A COTTAGE IN PORTUGAL

by Richard Hewitt

Pub Date: March 4th, 1996
ISBN: 0-684-81313-0
Publisher: Simon & Schuster

Another American-couple-moves-to-European-village-and- renovates-a-house book. Hewitt, a builder, jack-of-all-trades, and writer-type, and his wife, Barbara, an artist whose overcute drawings adorn the chapter openings, moved from rural Massachusetts to Portugal with the plan of earning their keep by buying and renovating an old house. Naturally, they are foiled at nearly every turn, encountering the usual combination of rustic hostility, inefficiency, benightedness, charm, warmth, and plain old poverty- stricken stupidity. The house is in Sintra, a small, remote resort city surrounded by fairy tale forests and populated by wily, short unindustrious natives and super-tanned, tall, unindustrious vacationers. Ultimately, of course, the house gets bought and hooked up to water; the renovations get done; the house gets sold; and the book gets written. Unfortunately, Hewitt's account of life in and around Sintra actually conveys little of the true character of either the distinctive natural landscape or the human look and sound. Although Hewitt uses the Peter Mayle model for his own book, his touch is inexpert, and he lacks both a real sense of humor and a knack for storytelling. Among other procedural problems, he inflates his own persona more than an author should, in effect laughing at his own, and his wife's, jokes—always a no-no.

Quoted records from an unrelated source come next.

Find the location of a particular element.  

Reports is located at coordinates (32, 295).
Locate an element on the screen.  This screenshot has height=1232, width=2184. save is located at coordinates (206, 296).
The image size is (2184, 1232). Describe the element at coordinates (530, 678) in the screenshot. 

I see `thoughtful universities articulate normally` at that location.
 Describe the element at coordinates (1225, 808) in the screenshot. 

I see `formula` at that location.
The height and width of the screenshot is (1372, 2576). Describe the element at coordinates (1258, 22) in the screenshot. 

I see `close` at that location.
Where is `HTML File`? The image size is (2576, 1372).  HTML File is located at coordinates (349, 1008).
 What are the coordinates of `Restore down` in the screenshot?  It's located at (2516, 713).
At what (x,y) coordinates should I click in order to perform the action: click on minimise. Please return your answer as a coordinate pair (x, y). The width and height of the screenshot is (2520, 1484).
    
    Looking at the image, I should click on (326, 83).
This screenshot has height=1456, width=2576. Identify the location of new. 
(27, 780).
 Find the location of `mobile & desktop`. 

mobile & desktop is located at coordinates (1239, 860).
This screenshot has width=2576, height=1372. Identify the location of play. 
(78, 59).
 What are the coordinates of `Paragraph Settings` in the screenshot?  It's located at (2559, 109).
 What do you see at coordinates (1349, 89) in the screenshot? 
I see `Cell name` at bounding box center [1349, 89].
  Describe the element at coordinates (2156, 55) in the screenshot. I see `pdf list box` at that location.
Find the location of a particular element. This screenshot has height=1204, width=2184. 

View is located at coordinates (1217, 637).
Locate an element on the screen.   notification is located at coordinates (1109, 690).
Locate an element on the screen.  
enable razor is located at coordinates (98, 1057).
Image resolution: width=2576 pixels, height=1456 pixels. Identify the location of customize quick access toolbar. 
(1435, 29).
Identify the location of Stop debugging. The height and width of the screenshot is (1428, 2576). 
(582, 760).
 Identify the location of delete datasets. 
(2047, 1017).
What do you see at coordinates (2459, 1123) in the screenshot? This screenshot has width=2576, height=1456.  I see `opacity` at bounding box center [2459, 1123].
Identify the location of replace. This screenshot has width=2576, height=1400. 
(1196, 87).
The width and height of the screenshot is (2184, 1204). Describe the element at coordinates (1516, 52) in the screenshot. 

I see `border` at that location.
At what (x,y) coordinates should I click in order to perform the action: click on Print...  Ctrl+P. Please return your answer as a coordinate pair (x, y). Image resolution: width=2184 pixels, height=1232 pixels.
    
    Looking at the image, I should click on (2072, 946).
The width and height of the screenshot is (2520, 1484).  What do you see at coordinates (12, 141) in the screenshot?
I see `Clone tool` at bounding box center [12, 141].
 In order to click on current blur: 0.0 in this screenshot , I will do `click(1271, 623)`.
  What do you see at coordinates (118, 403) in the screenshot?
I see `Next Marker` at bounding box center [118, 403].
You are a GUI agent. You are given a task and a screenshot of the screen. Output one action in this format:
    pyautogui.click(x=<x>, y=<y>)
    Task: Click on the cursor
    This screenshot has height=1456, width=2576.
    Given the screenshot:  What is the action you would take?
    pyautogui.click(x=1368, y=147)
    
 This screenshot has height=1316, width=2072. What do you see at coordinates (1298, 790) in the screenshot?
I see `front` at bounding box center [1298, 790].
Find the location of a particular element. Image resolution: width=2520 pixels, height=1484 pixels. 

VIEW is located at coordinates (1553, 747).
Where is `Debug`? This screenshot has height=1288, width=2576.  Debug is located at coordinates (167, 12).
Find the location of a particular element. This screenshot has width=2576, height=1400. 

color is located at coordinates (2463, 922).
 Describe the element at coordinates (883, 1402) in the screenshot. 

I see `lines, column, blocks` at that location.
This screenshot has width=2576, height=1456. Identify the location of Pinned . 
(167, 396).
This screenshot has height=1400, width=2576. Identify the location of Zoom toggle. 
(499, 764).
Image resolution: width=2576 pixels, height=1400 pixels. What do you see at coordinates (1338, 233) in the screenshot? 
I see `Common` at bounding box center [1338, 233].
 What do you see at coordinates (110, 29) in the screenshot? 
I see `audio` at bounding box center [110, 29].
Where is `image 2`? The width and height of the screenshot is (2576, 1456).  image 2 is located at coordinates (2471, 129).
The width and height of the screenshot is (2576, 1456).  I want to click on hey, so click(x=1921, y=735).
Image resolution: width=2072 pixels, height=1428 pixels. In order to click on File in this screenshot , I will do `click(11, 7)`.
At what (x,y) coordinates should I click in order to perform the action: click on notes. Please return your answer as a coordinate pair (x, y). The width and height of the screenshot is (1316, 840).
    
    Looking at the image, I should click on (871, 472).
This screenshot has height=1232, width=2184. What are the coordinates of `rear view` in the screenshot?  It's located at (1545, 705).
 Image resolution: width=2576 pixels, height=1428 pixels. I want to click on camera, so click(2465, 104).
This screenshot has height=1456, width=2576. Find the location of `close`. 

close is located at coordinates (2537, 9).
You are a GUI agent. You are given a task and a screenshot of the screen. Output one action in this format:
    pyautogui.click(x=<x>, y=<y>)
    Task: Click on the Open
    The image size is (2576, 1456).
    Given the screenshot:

Of the genuinely funny bits (of which there mercifully are one or two), there is the time when Antonio, a building crew member, fails to show up for work because his ``mother was visiting from Switzerland.'' Hewitt is given the translation, ``Antonio was drinking kirsch.'' This has a superficial, describe-every-cup-of-coffee-and- glass-of-wine feel that offers little inspiration to prospective Portugal dwellers or dreamers.